You must configure the account settings to define the backup metadata location. This location is optional.
-
You can define targets in any supported region.
You can control the locations in the account where a target is defined by specifying the allowed locations in the Activity Tracker Event Routing account settings.
Target definitions are stored in the primary metadata location. If you have a backup metadata location, target definitions are also stored there.
-
Route definitions are stored in the primary metadata location. If you have a backup metadata location, route definitions are also stored there.
Auditing data
Activity Tracker Event Routing routes management and data events from IBM Cloud services and resources:
- Management Events are generated when an API call changes the state of a Cloud resource. A resource might be an entire service instance or a resource managed by the service.
- Data Events are generated when an API call reads or modifies a resource's data.
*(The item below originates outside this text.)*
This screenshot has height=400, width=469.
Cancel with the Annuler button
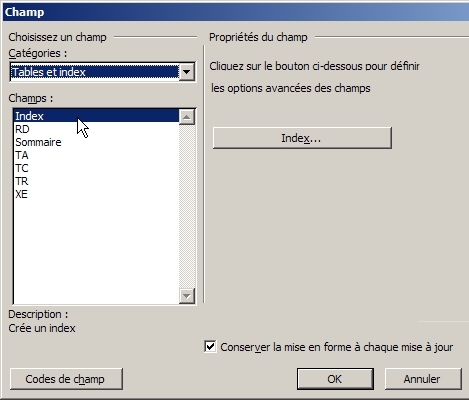coord(423,379)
Data from IBM Cloud services and resources is generated automatically. However, you might need to upgrade the service plan, apply a configuration setting, or both, to enable events in your account for selected services.
Activity Tracker Event Routing does not store auditing events. By configuring Activity Tracker Event Routing, you define the target where the auditing data that is generated in the account is routed and uploaded. You can route auditing events to targets that are available in the account or in a different account.
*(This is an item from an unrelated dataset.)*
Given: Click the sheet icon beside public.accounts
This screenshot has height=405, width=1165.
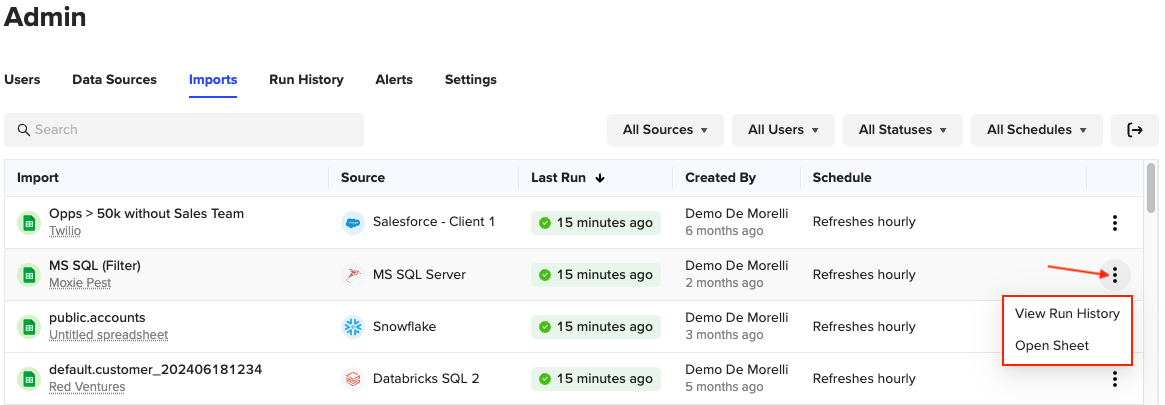Looking at the screenshot, I should pyautogui.click(x=28, y=327).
How your data is stored and encrypted
Configuration data
You can configure Activity Tracker Event Routing resources by using public and private endpoints.
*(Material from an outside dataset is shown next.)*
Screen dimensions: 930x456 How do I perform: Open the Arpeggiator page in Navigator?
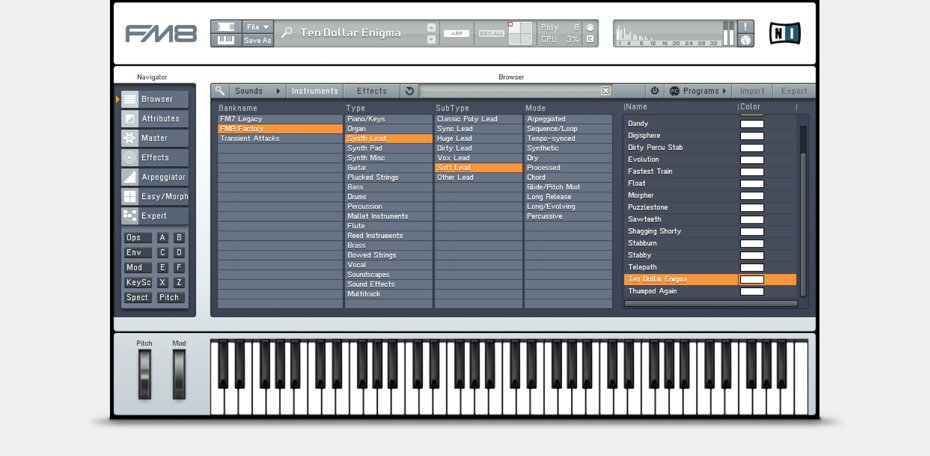pos(129,177)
To ensure that you have enhanced control and security over your data, your account must be virtual routing and forwarding (VRF) enabled and you must use private routes to IBM Cloud® service endpoints. Consider configuring Activity Tracker Event Routing resources over a private network connection.
Activity Tracker Event Routing stores the configuration of settings, targets and routes for your account.
- Connections use TLS/SSL encryption for data in transit. The current supported version of this encryption is TLS 1.2.
- The storage where the configuration is stored is encrypted with LUKS using AES-256.
Auditing data
You can define 1 or more routing rules that define how auditing events are routed in the account. Auditing data from an IBM Cloud service to your target service in IBM Cloud is secure via private connection. The connection supports TLS 1.2.
You can route auditing data to any of the following target types:
- An IBM Cloud Object Storage bucket: You create and manage the bucket, and the data that is collected in the bucket. For more information about COS data security, see Data security.
- An Activity Tracker instance: You manage the instance and the data that is collected in the instance. For more information, see Data security.
- An IBM Cloud Logs instance: You manage the instance and the data that is collected in the instance.
- An Event Streams topic: You create and manage the topic. For more information, see Data security.
How can you delete any stored data
Configuration data
Activity Tracker Event Routing stores configuration data only.
You can delete any route or target by using the API, the CLI or terraform scripts. You can also reset account setting configuration, other than the primary metadata region, to empty values.
- To stop Activity Tracker Event Routing from routing audit events to the configured targets, you must remove any default targets and delete all routes.
- To delete auditing event destinations, you must delete the target definitions.
- To remove any account setting, you can reset the account default settings.
Auditing data
To delete auditing data, check the target type instructions.
- For IBM Cloud Object Storage bucket, see Data security.
- For Activity Tracker instance, see Data security.
- For Event Streams, see Data security.